On 25 June this year, I made promises to God and to Bishop Andrew. Promises such as declaring “my belief in the faith which is revealed in the Holy Scriptures”, my “obedience to the Bishop of Guildford … in all things lawful and honest”. I promised that I would “promote peace and unity” – that’s a big ask these days, I think I might have my work cut out on that one alone. And also I promised to be obedient “to the minister in whose cure I may serve” – that’s obedient to Alan and Lesley – but only provided that what they ask of me is lawful and honest. Heavy, solemn promises … crikey, what brought me to this point?
And people ask me, “What’s it like now you’re ‘done’?”.
Well, it’s been a long journey, for me and for all those who have supported, guided, helped and prayed for me. Thank you to you all – particularly Alan and Lesley and especially my poor, long-suffering husband Bob. Three years: 39 pieces of marked work (average 60% mark), Monday evenings over at Guildford, residentials, sermons, parish placement …
But what is it really like being “done”?
If I’m honest, I remember little of the day itself. The week before, I had finished my final assignment on the practical aspects of pastoral care, so all my coursework was done. Nothing left hanging over me, but through that week, I became more aware of a deep feeling which had started as unease, morphed through worry into a state of panic, tinged with excitement. Dear God, am I ready for all of this?
“You’ll be fine, no need to worry, it’s normal to get butterflies …” Yes, I’m sure it is all right for you.
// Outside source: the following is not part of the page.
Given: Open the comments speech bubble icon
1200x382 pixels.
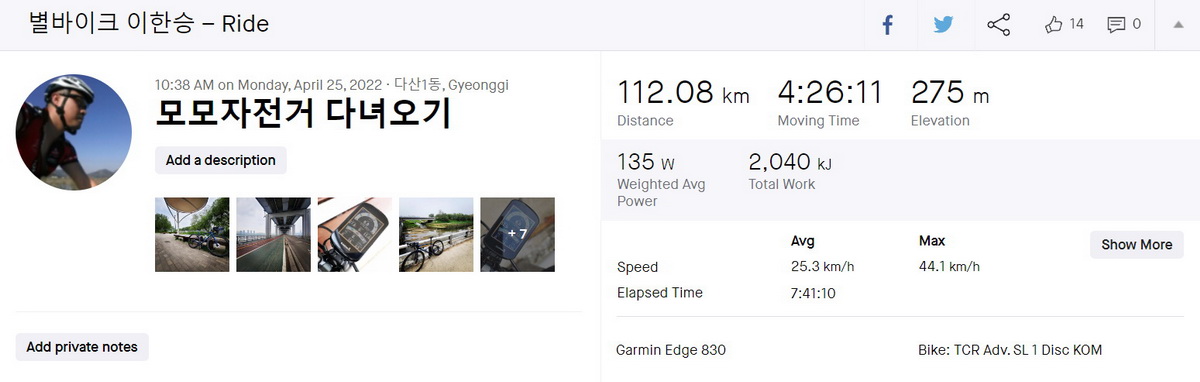Looking at the screenshot, I should [x=1117, y=25].
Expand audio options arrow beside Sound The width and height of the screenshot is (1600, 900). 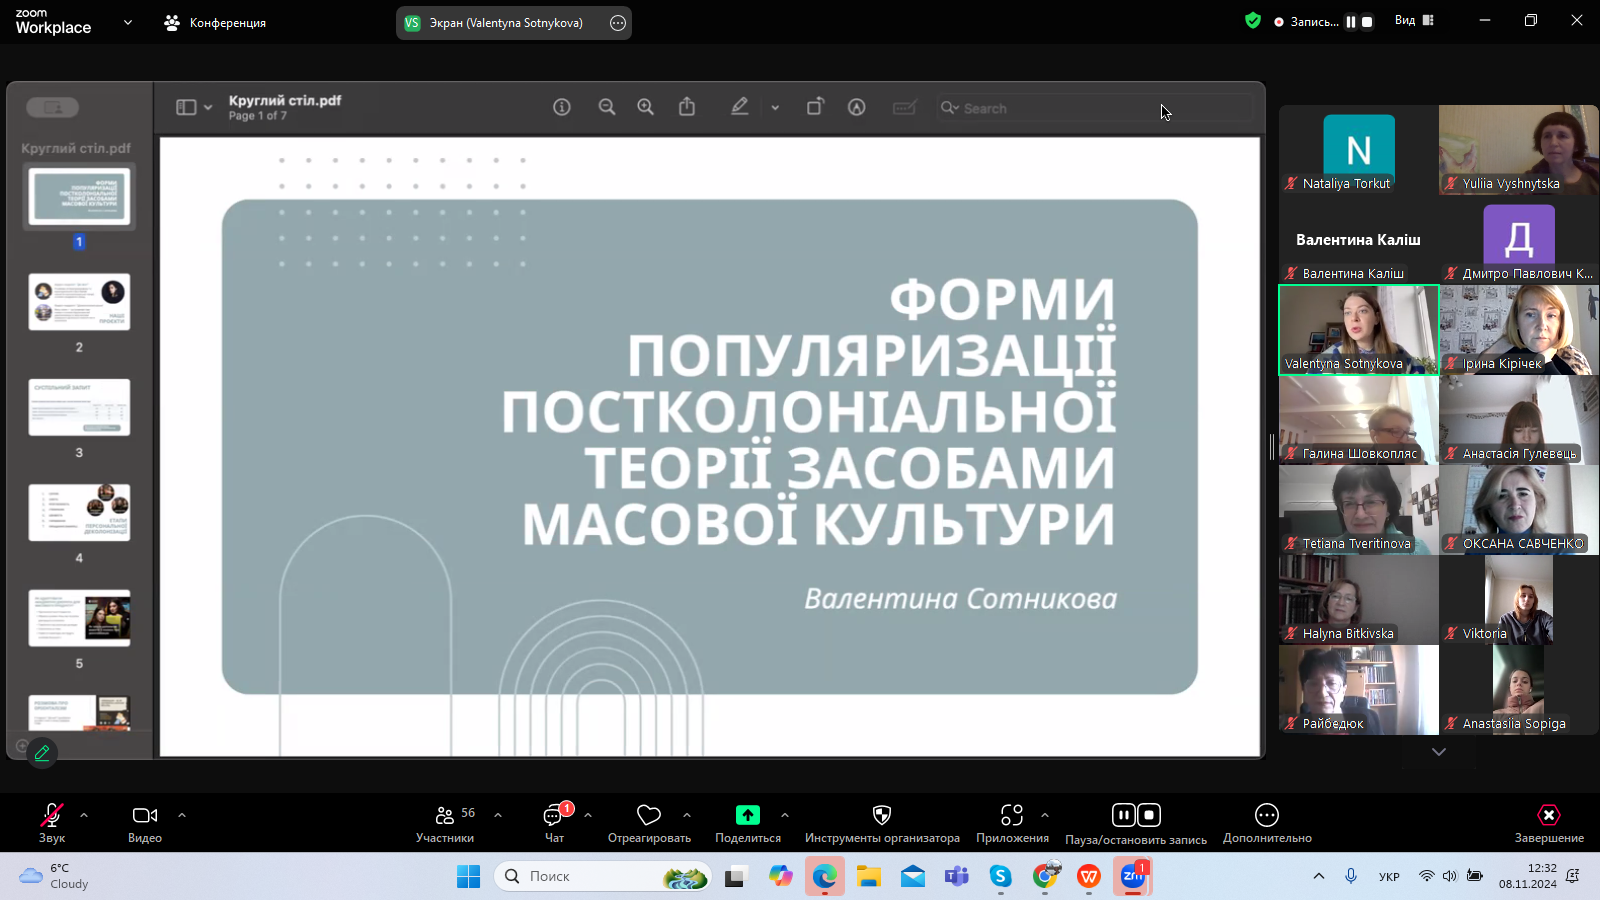click(84, 815)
But this is me, I’m the first person ever in the whole world to feel apprehension – er well, maybe I exaggerate a bit … Actually, the most helpful comment I received during this time was from a lady at St John’s who assured me that already she could see the joy of God within me as I inhabited the role of minister. What a lovely thing to say, thank you.
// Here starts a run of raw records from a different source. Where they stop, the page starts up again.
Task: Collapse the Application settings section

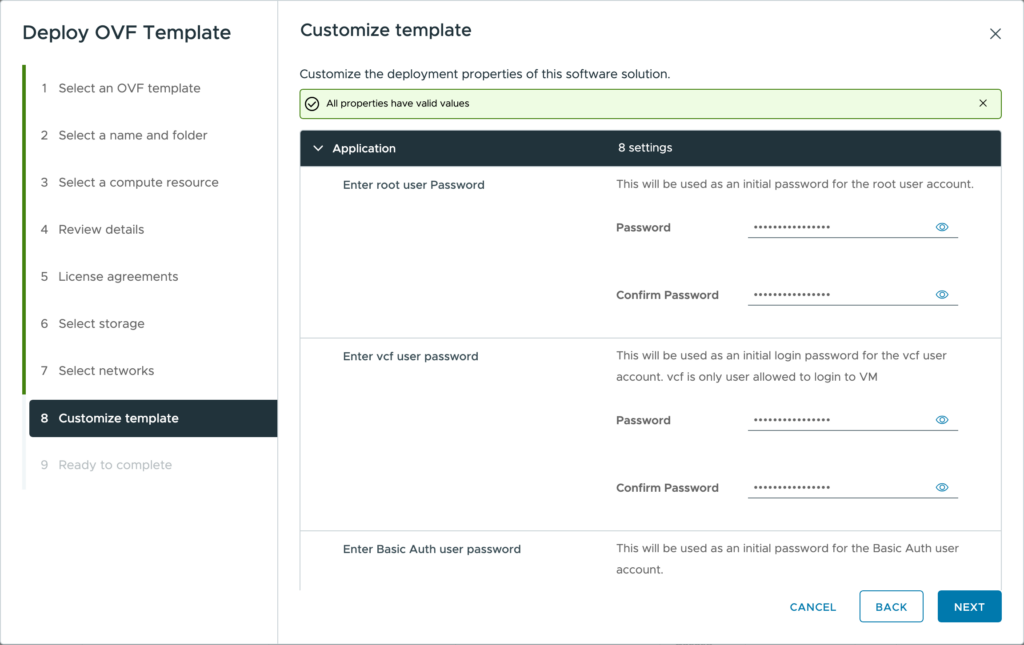Action: click(x=319, y=148)

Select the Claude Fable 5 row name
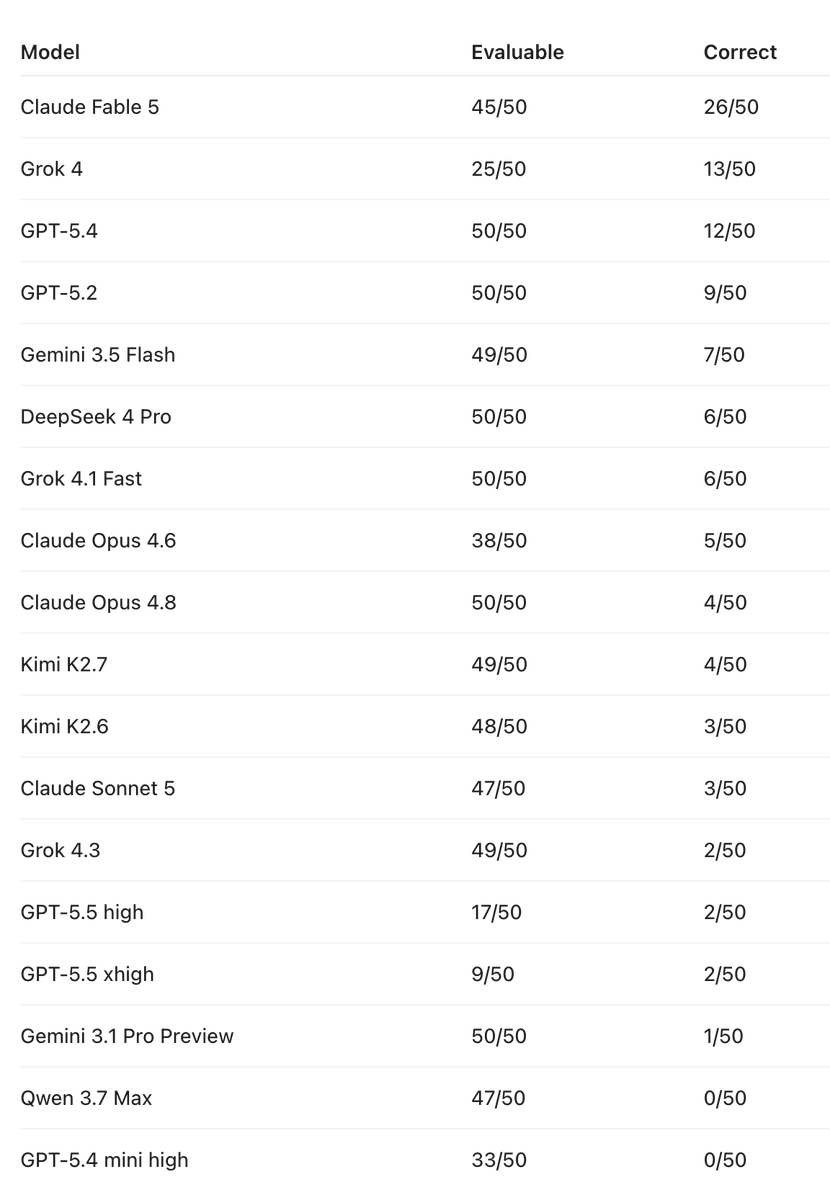89,107
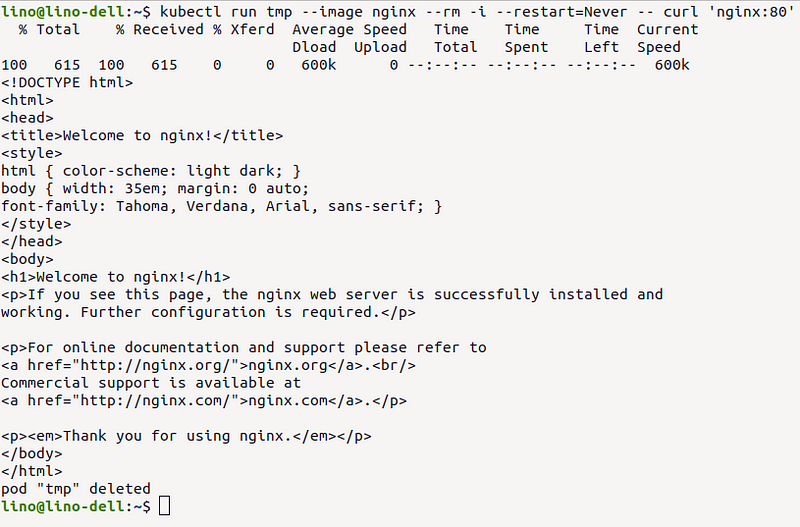This screenshot has width=800, height=527.
Task: Click the <!DOCTYPE html> line
Action: (67, 82)
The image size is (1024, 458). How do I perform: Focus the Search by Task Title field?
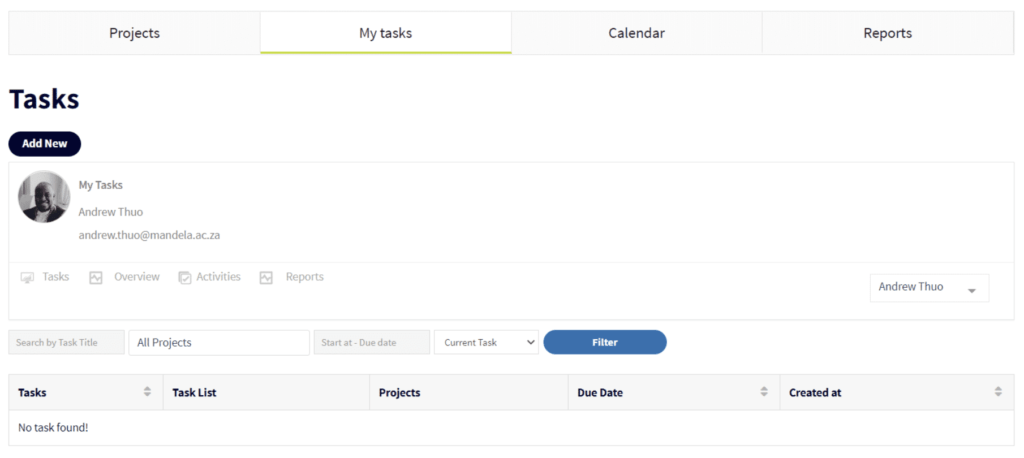(x=66, y=342)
So the great day finally came. The service was scheduled for 5.30 pm at St Peter’s, Farnborough. I and my fellow Licensed Lay Ministers-in-waiting had spent the day in shared, quiet study and preparation – by now, the butterflies had turned into giant pterodactyls and I was a bit shaky. Would Beki, my daughter make it, would Mum manage to get into the church in the wheelchair, would I stumble over the words in my reading or perhaps trip over my robes? Oh heck!
But then, we made our promises to Bishop Andrew and lined up to go into church for the service where we would be “done”. Waiting in the procession outside in the sunshine, I felt a huge sense of relief. I’d made it! Beki had arrived safely, Mum was carefully installed at the end of a row, I could almost quote the Old Testament reading I’d rehearsed it so much. My friends, family and supporters all ready to cheer me on and the sun shone. Now all I had to do was pledge my life to God.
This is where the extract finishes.